Sapphire R7 250 1GB -7000.


----------



## harbakshsingh (May 22, 2014)

bavusani said:


> Sapphire R7 250 1GB -7000.



Can it be used with intel i3 3220?
On ga h61m ds2 motherboard?


----------



## bssunilreddy (May 22, 2014)

harbakshsingh said:


> Can it be used with intel i3 3220?
> On ga h61m ds2 motherboard?



definitely.


----------



## adityak469 (May 22, 2014)

this is not the right place , it should be in hardware>graphics cards.
Anyway, get a R7 250X by increasing your budget around .5k. A R7 250 is weak for new games that are coming out.


----------



## bssunilreddy (May 22, 2014)

adityak469 said:


> this is not the right place , it should be in hardware>graphics cards.
> Anyway, get a R7 250X by increasing your budget around .5k. A R7 250 is weak for new games that are coming out.
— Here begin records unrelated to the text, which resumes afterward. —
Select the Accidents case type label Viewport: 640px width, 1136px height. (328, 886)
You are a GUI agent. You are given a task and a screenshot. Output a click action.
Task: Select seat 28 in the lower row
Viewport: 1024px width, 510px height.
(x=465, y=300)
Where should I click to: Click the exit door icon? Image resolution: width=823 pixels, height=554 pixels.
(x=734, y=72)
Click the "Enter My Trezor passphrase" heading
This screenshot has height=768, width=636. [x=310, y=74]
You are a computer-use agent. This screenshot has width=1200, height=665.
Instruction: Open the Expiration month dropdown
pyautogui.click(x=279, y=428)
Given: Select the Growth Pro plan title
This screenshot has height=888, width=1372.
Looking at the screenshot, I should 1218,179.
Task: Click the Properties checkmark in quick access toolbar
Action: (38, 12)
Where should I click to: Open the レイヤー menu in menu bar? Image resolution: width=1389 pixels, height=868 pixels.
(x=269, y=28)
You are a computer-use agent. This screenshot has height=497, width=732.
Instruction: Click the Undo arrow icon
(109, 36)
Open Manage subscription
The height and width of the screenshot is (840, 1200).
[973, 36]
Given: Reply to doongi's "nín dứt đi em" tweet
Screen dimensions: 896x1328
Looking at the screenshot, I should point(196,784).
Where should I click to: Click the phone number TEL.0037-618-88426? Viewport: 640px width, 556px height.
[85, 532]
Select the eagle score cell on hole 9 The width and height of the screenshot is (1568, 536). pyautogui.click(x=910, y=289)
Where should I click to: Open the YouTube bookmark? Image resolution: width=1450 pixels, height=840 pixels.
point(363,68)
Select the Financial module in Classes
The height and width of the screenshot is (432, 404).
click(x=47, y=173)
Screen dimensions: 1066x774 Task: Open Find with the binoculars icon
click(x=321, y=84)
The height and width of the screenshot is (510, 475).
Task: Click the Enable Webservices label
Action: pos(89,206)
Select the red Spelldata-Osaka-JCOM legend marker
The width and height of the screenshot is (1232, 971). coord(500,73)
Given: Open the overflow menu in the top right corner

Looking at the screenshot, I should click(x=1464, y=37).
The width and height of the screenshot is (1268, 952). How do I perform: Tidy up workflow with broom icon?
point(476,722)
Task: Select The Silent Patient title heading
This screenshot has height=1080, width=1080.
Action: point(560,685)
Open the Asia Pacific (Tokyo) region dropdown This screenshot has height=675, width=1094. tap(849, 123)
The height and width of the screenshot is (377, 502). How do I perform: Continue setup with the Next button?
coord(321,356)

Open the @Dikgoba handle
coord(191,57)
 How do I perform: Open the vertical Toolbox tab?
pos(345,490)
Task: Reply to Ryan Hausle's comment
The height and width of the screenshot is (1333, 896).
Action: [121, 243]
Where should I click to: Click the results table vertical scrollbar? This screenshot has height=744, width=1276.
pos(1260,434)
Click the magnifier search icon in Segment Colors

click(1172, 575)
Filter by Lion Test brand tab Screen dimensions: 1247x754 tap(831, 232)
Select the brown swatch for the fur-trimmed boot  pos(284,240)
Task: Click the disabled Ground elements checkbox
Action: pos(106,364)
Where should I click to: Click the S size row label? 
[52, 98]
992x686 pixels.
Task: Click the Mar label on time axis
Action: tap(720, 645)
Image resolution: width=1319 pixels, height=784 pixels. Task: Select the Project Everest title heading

Sapphire R7 250X 1GB -8450.


----------



## adityak469 (May 22, 2014)

bavusani said:


> Sapphire R7 250X 1GB -8450.



if you use FK for prices i pity you 

 *mdcomputers.in/sapphire-graphics-card-r7-250x-1gb-ddr5.html


----------



## harshilsharma63 (May 23, 2014)

Guys, please don't just jumn in and start posting. OP hasn'e even posted the PC's config and mentioned his PSU knowing which is absolutely necessary before suggesting a graphic card.
 [MENTION=282344]harbakshsingh[/MENTION]; please answer these questions-

> Post your full config.

> Which PSU do you have?

< What monitor do you have?


----------



## harbakshsingh (May 23, 2014)

harshilsharma63 said:


> Guys, please don't just jumn in and start posting. OP hasn'e even posted the PC's config and mentioned his PSU knowing which is absolutely necessary before suggesting a graphic card.
> [MENTION=282344]harbakshsingh[/MENTION]; please answer these questions-
> 
> > Post your full config.
> ...



i dont know the psu i will check and tell you

i have windows 7 64 bit 
1. Intel i3 3200 3.3ghz processor
2. 4 gb ram
3. Zotac nvidia gt 610 synergy edition graphic card 2gb
4. Ga h61m ds2 motherboard
monitor-Acer S190HQL 1366X768


----------



## bssunilreddy (May 23, 2014)

harbakshsingh said:


> i dont know the psu i will check and tell you
> 
> i have windows 7 64 bit
> 1. Intel i3 3200 3.3ghz processor
> ...



Sapphire R7 260X 2GB -10,260.


----------